Maintenance of Mimicry in the Sickly Defender
Hypothesis
The plausible maintenance of dishonest signals of infection are
contingent on several factors. The transmissibility of parasites and
their associated fitness costs to its host must be weighed against the
benefits gained by displacing or attacking infection-mimicking
opponents. In cases where an opponent’s genuine infection status is
ambiguous, evolution is anticipated to select against making the
costlier error (Wiley 1994). Thus, if the costs of acquiring a certain
infection are higher than the costs of losing a subset of winnable
contests, then animals should err on the side of “believing” any
infection cues they see.
The frequency of mimics relative to truly infected individuals will
alter the relative costs to receivers of ignoring or believing mimics,
meaning that the success of mimicry is likely contingent on mimics
remaining beneath a certain frequency threshold (negative
frequency-dependent selection). When mimics become too common, this will
select for receivers to ignore mimics. As mimics decrease in frequency,
however, the benefits of ignoring mimics is predicted to be outweighed
by the costs of mistakenly confronting genuinely infected opponents. The
precise stable frequency of mimics will depend on the fitness impacts of
the parasite, its transmissibility, and the relative benefits of
acquiring territories or other resources (see Box 1A).

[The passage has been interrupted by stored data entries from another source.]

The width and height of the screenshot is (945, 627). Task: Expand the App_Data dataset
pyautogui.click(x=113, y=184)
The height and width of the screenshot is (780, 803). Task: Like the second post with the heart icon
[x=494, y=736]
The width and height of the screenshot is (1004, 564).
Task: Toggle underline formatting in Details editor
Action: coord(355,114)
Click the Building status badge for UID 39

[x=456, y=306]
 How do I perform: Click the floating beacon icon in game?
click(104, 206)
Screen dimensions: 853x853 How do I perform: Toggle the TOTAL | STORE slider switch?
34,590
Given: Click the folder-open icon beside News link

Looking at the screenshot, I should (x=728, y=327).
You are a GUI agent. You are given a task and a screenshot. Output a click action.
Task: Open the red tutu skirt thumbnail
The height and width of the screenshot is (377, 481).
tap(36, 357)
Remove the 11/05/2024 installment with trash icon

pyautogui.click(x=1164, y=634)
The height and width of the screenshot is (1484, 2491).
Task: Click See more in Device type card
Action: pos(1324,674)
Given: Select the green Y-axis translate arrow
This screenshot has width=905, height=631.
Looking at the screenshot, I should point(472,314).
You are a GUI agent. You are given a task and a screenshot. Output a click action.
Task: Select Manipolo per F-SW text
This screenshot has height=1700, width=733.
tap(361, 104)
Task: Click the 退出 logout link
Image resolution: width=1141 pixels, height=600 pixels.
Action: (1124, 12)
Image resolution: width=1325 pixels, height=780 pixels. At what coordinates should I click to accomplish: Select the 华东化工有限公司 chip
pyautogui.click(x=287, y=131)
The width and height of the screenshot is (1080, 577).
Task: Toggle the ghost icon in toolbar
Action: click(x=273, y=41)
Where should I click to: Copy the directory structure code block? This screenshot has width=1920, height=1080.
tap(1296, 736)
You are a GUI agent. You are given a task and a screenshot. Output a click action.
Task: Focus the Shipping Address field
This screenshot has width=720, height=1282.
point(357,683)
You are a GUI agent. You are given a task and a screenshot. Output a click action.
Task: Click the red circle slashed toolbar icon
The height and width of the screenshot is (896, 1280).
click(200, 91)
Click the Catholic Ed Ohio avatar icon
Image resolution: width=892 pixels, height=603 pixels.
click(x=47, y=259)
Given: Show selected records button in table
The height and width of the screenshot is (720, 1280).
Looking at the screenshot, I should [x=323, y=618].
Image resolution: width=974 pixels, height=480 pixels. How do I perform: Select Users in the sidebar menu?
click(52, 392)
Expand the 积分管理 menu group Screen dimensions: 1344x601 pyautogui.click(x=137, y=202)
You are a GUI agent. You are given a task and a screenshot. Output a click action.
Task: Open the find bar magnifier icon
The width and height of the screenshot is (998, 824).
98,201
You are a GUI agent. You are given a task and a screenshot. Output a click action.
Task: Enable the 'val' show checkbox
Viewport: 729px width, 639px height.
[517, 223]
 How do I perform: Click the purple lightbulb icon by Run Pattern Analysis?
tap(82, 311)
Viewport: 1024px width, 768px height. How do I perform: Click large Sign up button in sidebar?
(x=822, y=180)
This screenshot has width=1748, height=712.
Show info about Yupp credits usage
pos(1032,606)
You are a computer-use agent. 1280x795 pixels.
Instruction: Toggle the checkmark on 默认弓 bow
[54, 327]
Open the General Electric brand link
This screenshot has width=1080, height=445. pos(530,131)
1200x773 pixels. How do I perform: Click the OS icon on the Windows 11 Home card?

The frequency of mimics might also be shaped by the costs of the
strategy (see Box 1A). For instance, there may be costs associated with
increased conspicuousness to predators or, very likely, decreased
attractiveness to mates. These costs may differ depending on male
condition. Seeing as low-RHP males in species with large differences in
RHP are perhaps the most likely mimics (Mokkonen & Lindstedt 2016), it
may be that their attractiveness to females is already sufficiently low
that the costs of exhibiting false infection might be comparatively
modest. Conversely, the larger reproductive potential of high-quality
males will cause any decrease in their attractiveness to have a greater
absolute cost to reproductive success (Engqvist et al. 2015),
likely causing infection-mimicry to be a suboptimal strategy. In terms
of benefits, high-quality males will presumably be capable of competing
for mates and resources by conventional means, reducing any benefits of
mimicry. Additionally, due to greater risk aversion in high quality
males (Engqvist et al. 2015), the efficacy of mimicry for
deterring high-quality opponents is predicted to be greater than for
low-quality opponents (Figure 1). In aggregate, infection mimicry is
anticipated to impose steep costs to high-quality males with low
returns, whereas low-quality males are anticipated to experience lower
costs and greater returns. These differential costs and benefits of
mimicry may be sufficient to ensure that the mimic strategy is not
optimal for all males, thus preventing the frequency of mimics from
crossing the threshold at which receivers begin to ignore apparent
infection cues. The attractiveness costs of mimicry, and ways in which
they may be altered or mitigated, are discussed in more detail later.
If infection mimicry is most beneficial and least costly to low-quality
males, then it is most likely to evolve as a condition-dependent
strategy. Condition-dependent models of alternative reproductive tactics
posit that an individual’s condition will affect an animal’s
developmental decision to go down alternative strategic routes (e.g., if
big, be a fighter, if small, a sneaker) (Repka & Gross 1995; Gross &
Repka 1998). This allows for the maintenance of different tactics with
different fitness outcomes. If costs to low-quality males of conspecific
aggression exceed the benefits of maximizing their attractiveness, then
infection-mimicry could be a fitness optimizing strategy, even if their
overall fitness is lower than high quality males. Mimicry, then, becomes
a classic “making the best of a bad situation” strategy.